Bandar Udara Blimbingsari, Banyuwangi, Jawa Timur bakal menyita
perhatian. Ya, di bandara tersebut bakal tersedia terminal dengan konsep
hijau. Pertama di Indonesia. Terminal Hijau itu siap beroperasi.
"Insyaallah sebelum lebaran sudah beroperasi berbarengan dengan realisasi rute direct flight
Jakarta-Banyuwangi. Tinggal menunggu beberapa hal teknis saja. Terminal
baru ini menjadi ikon wisata sekaligus memberi ruang yang cukup bagi
penumpang, mengingat terminal lama sudah tidak mencukupi seiring
lonjakan penumpang yang mencapai lebih dari 1.300 persen dalam lima
tahun terakhir,” ujar Bupati Banyuwangi Abdullah Azwar Anas, dikutip
dari JPNN, Sabtu (1/4/2017).
Anas mengatakan, konsep arsitektur ruang publik tidak boleh
asal-asan. Selama ini, karya arsitektur yang menerabas pakem relatif
sulit diterapkan di bangunan yang didanai pemerintah, baik karena
paradigma arsitektur yang masih konvensional maupun kendala
administrasi.
”Tapi di Banyuwangi, karya anti-mainstream justru kami
beri ruang.
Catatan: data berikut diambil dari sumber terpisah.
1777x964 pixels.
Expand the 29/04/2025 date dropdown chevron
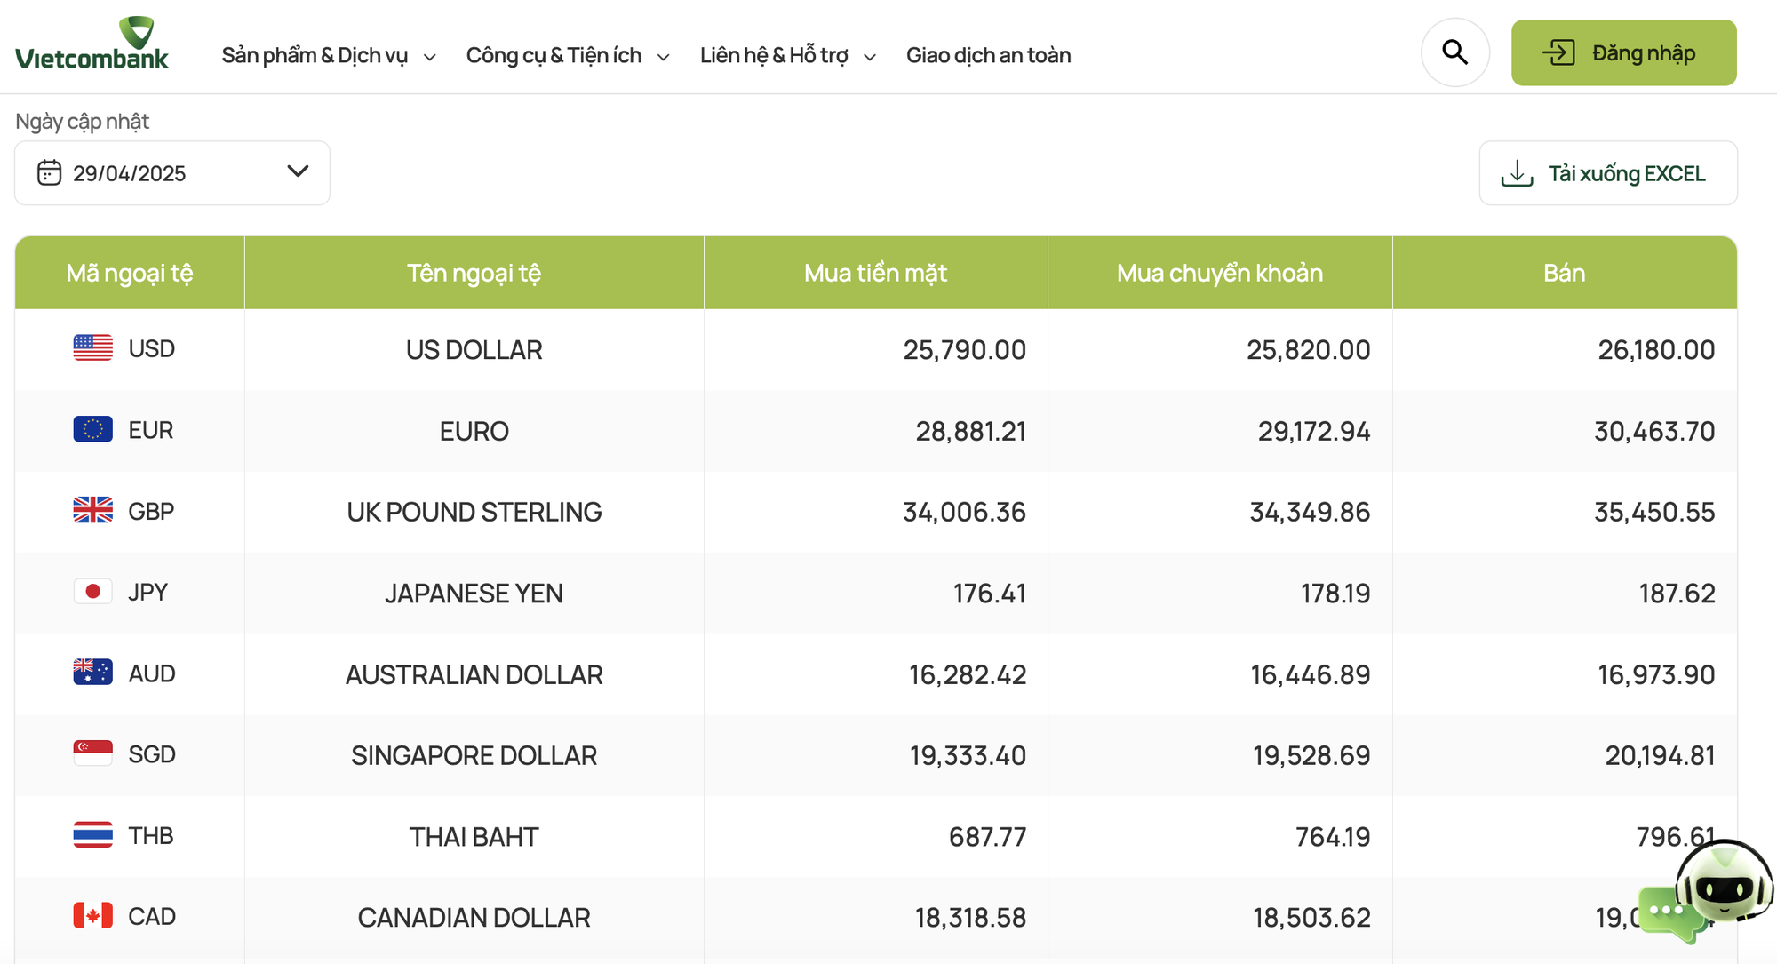pyautogui.click(x=298, y=171)
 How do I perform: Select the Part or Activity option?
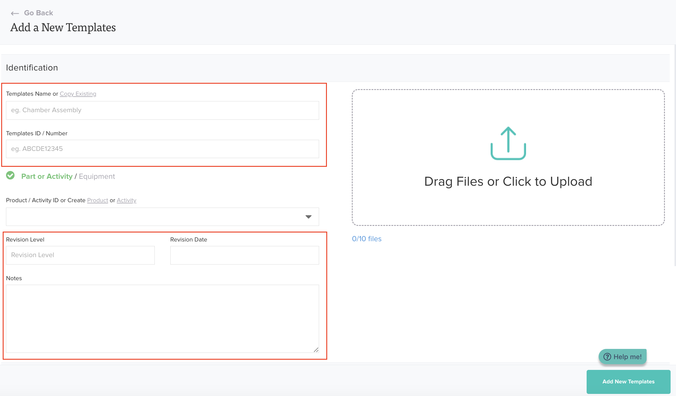47,176
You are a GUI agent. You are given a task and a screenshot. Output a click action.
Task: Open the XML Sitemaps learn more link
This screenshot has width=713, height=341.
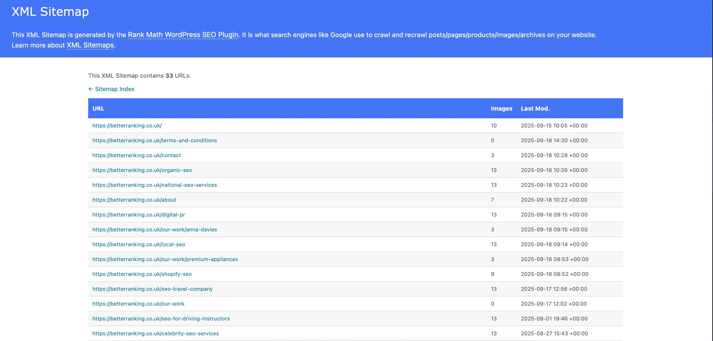click(90, 45)
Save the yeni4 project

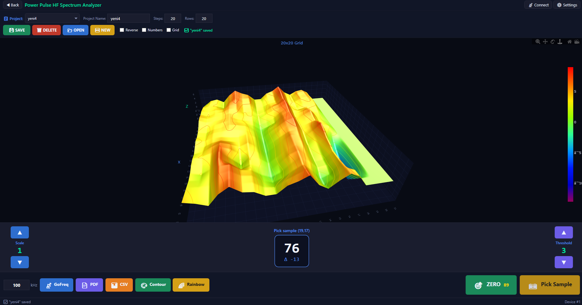pos(16,30)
Selain di bandara, ruang publik lain juga dibangun dengan
arsitektur mendalam, mulai taman, kampus, pendopo, pasar, sampai
destinasi wisata,” terang Anas.
Ia memaparkan, konsep yang diusung di terminal bandara diarahkan
untuk setidaknya menggapai tiga tujuan. Pertama, menjadi ikon pendukung
pengembangan pariwisata. ”Arsitektur yang khas bisa menjadi landmark
yang menarik perhatian wisatawan,” kata dia.
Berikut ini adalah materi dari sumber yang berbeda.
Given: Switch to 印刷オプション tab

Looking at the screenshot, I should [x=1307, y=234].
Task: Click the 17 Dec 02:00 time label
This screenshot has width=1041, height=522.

Kedua, sebagai bagian dari transfer pengetahuan dari arsitek
nasional kepada arsitek setempat. Secara bertahap, diharapkan semua
bangunan di Banyuwangi, seperti ruko dan rumah makan, juga memiliki
konsep arsitektur yang jelas.
”Bangunan-bangunan dengan arsitektur khas bisa menjadi contoh
bagi swasta dan masyarakat. Masyarakat bisa meniru konsepnya yang
sederhana, namun tetap ikonik. Yang bagus tidak harus mahal, terminal
ini juga pakai kayu-kayu bekas,” tegas Anas.
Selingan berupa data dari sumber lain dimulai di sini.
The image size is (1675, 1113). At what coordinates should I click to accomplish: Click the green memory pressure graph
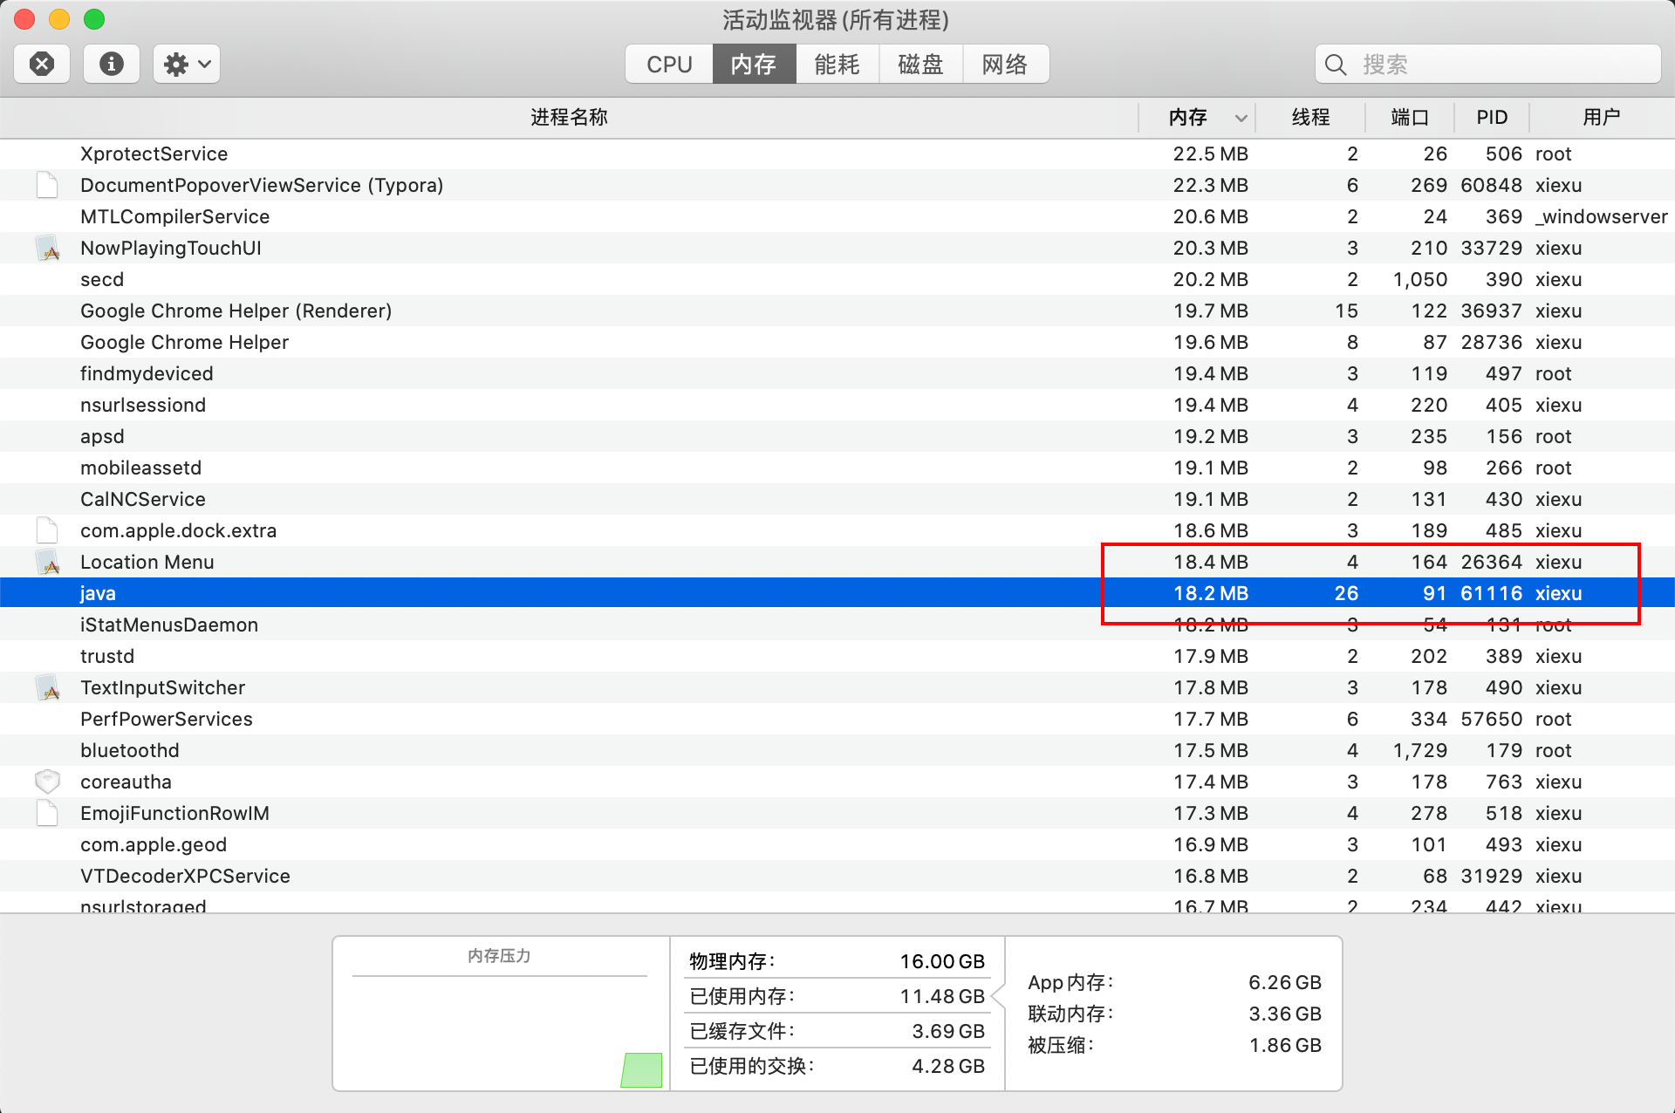click(x=641, y=1069)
Ketiga, secara fungsional dan daya guna, bangunan bisa terjaga
keberlanjutannya dengan prinsip efisiensi. Terminal bandara ini
menggunakan energi sehemat mungkin sesuai konsep rumah tropis yang
mengutamakan penghawaan alami.
”Pengelolaan dan pemeliharaannya efisien, karena tak banyak
menyedot energi, hampir tidak pakai pendingin ruangan. Plat beton atap
juga lebih awet karena terlindung dari panas langsung dengan adanya
tanaman,” tutur dia.
Dia menambahkan, terminal hijau
ini makin ikonik karena mengadopsi konsep atap rumah Suku Osing
(masyarakat asli Banyuwangi) yang juga menunjukkan ciri bangunan tropis.
”Kearifan lokal diadopsi untuk menumbuhkan cinta seni-budaya
Banyuwangi. Budaya masyarakat yang selalu mengantar atau menjemput
kerabatnya saat bepergian juga diadopsi dengan menyediakan anjungan
luas. Jadi semuanya tidak akan terlantar di bandara,” ujarnya.
"Sehingga bangunan publik tidak hanya bermakna proyek, tapi juga
bermanfaat bagi ekonomi masyarakat dan pengembangan sosial-budaya,"
pungkas Anas.
Untuk diketahui, saat ini rute Surabaya-Banyuwangi terbang tiga
kali setiap hari dengan maskapai Garuda Indonesia dan Wings Air.